── DATA FOR PROCESSING ──
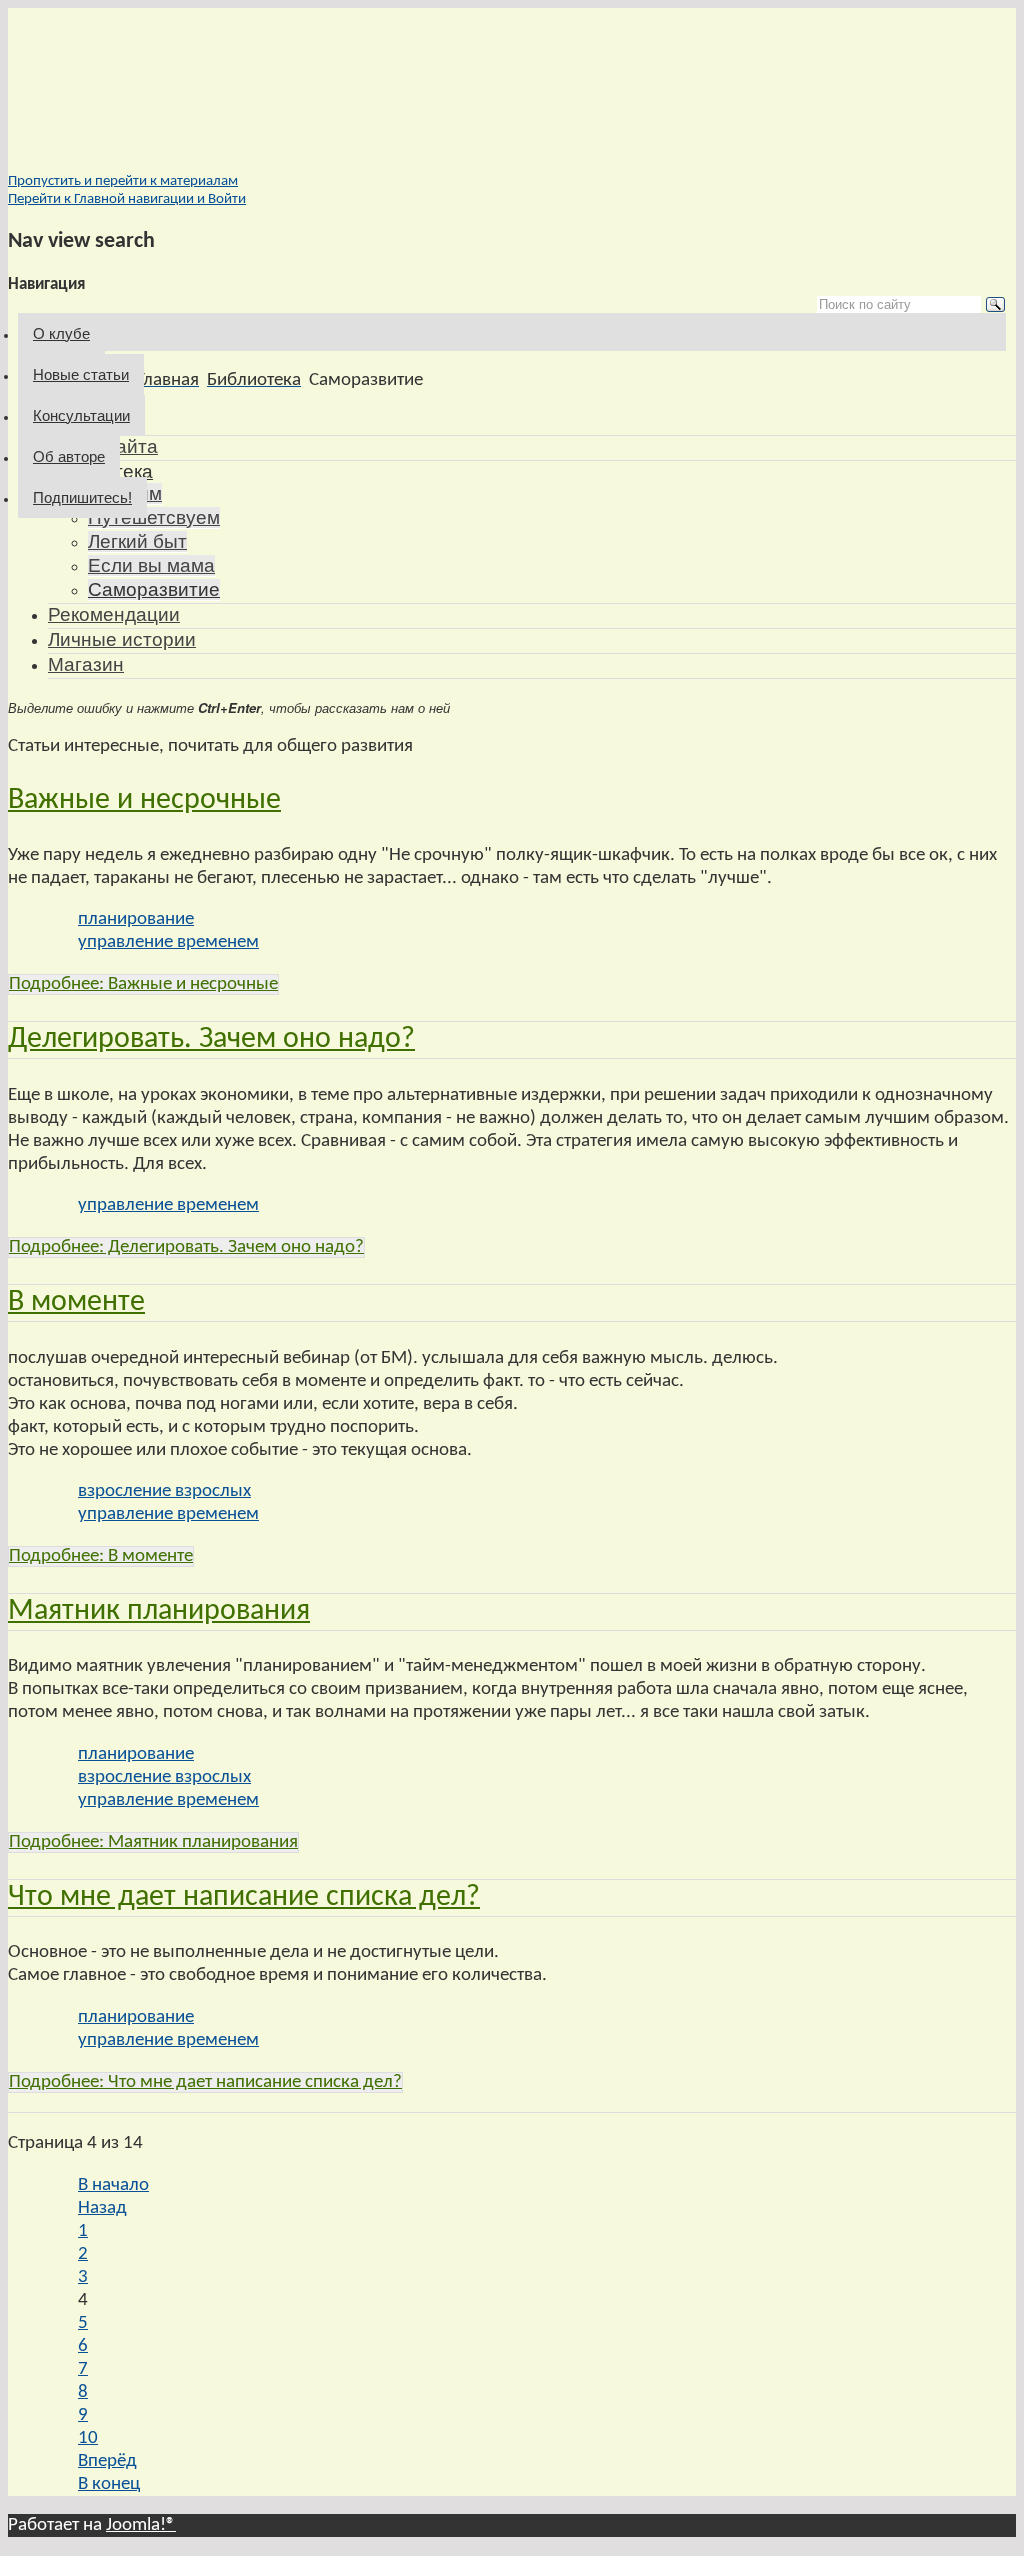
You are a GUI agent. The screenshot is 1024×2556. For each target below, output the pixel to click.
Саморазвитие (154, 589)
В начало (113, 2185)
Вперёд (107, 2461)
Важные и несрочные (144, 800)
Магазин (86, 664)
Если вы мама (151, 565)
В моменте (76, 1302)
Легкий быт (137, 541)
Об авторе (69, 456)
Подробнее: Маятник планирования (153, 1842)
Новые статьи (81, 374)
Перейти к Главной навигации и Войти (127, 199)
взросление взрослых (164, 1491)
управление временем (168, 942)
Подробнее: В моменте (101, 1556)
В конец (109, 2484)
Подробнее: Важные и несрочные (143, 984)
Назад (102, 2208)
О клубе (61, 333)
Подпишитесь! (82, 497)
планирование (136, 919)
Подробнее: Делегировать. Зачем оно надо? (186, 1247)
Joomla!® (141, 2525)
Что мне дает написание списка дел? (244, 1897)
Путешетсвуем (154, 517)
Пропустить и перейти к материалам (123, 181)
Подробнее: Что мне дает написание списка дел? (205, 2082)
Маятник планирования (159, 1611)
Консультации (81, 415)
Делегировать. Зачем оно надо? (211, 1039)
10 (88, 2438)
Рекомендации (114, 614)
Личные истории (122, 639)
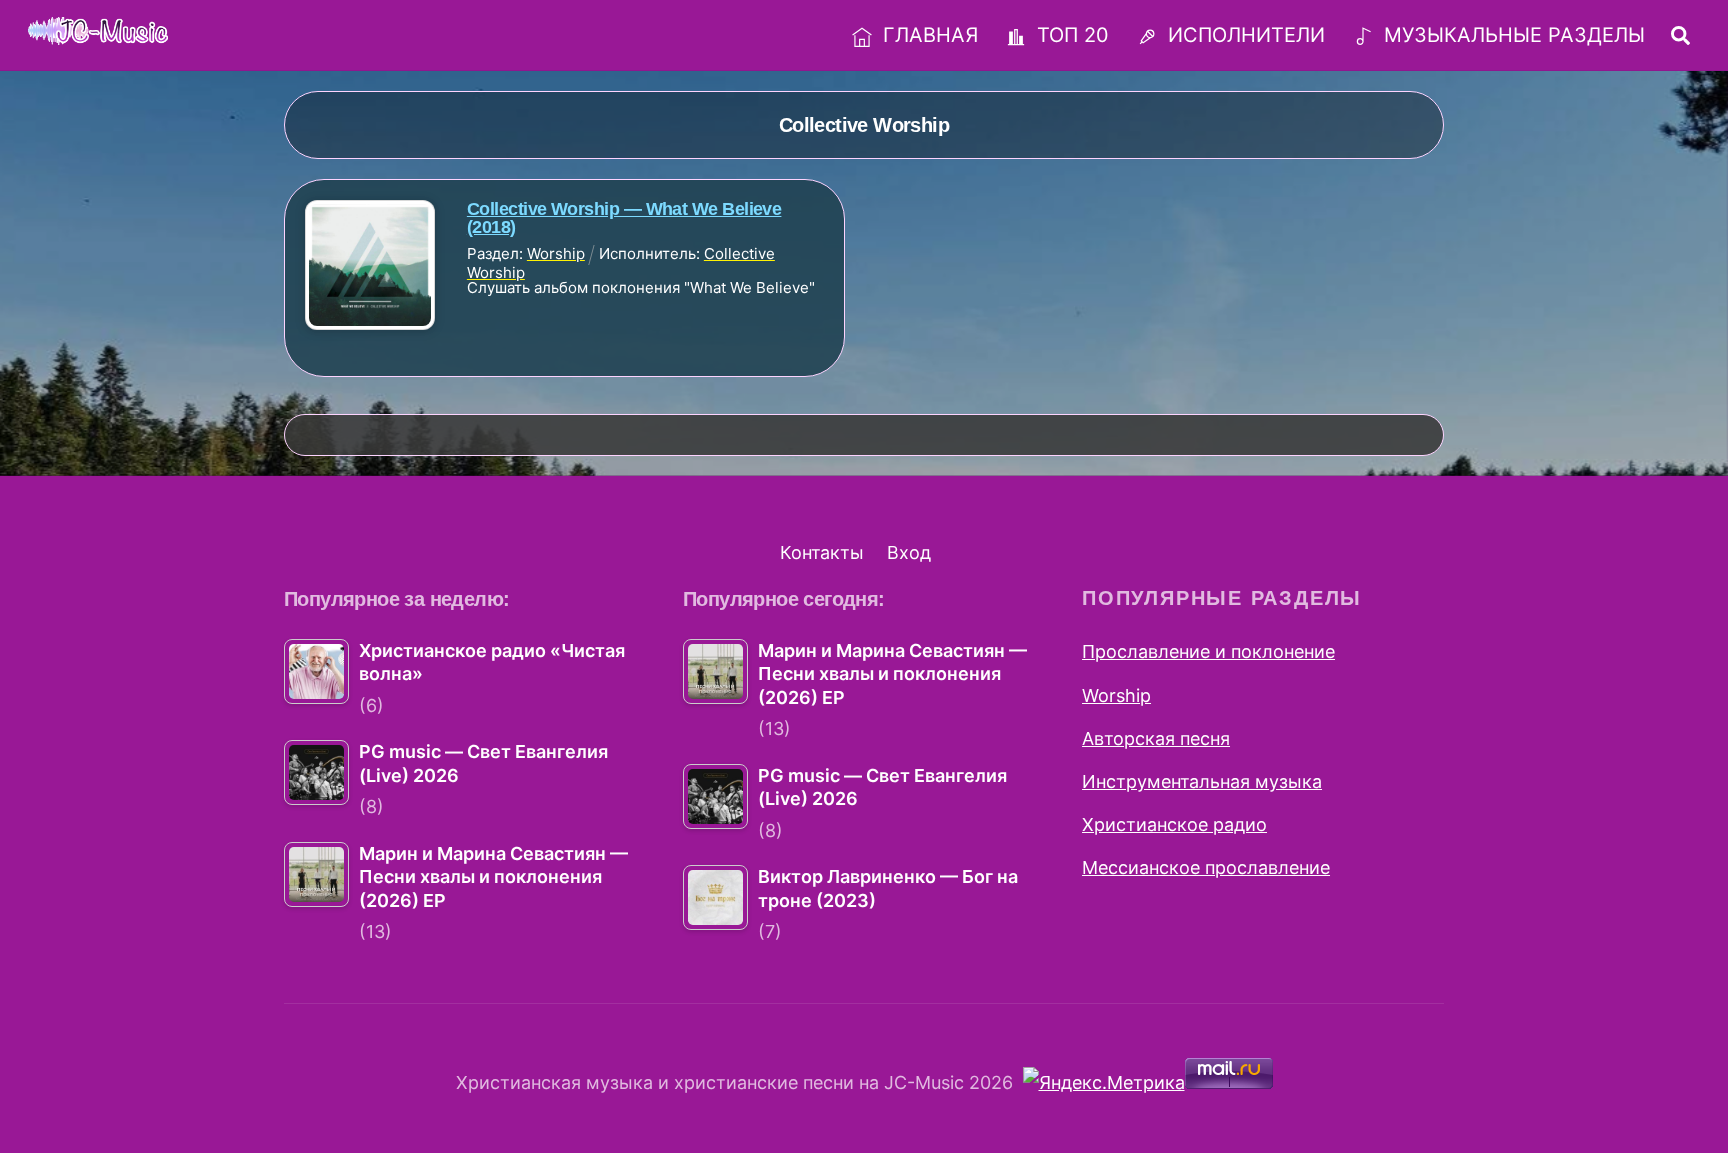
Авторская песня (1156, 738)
───
── DATA FOR PROCESSING ──
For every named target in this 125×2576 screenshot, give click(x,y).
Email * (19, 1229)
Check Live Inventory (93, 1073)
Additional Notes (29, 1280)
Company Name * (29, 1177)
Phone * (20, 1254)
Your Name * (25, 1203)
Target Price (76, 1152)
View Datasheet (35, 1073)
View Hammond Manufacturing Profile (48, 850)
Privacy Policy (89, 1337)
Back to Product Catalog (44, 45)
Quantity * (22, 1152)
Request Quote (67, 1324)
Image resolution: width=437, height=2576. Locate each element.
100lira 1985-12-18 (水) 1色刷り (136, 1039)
───
* _EXERCISE_: An exact, complete copy of the lines above from the one with "Саморазвитие (154, 589)" through the one with "Личные истории (122, 639)" is the whole answer.

* _RESULT FOR THIS EXERCISE_:
Саморазвитие (154, 589)
В начало (113, 2185)
Вперёд (107, 2461)
Важные и несрочные (144, 800)
Магазин (86, 664)
Если вы мама (151, 565)
В моменте (76, 1302)
Легкий быт (137, 541)
Об авторе (69, 456)
Подробнее: Маятник планирования (153, 1842)
Новые статьи (81, 374)
Перейти к Главной навигации и Войти (127, 199)
взросление взрослых (164, 1491)
управление временем (168, 942)
Подробнее: В моменте (101, 1556)
В конец (109, 2484)
Подробнее: Важные и несрочные (143, 984)
Назад (102, 2208)
О клубе (61, 333)
Подпишитесь! (82, 497)
планирование (136, 919)
Подробнее: Делегировать. Зачем оно надо? (186, 1247)
Joomla!® (141, 2525)
Что мне дает написание списка дел? (244, 1897)
Путешетсвуем (154, 517)
Пропустить и перейти к материалам (123, 181)
Подробнее: Что мне дает написание списка дел? (205, 2082)
Маятник планирования (159, 1611)
Консультации (81, 415)
Делегировать. Зачем оно надо? (211, 1039)
10 (88, 2438)
Рекомендации (114, 614)
Личные истории (122, 639)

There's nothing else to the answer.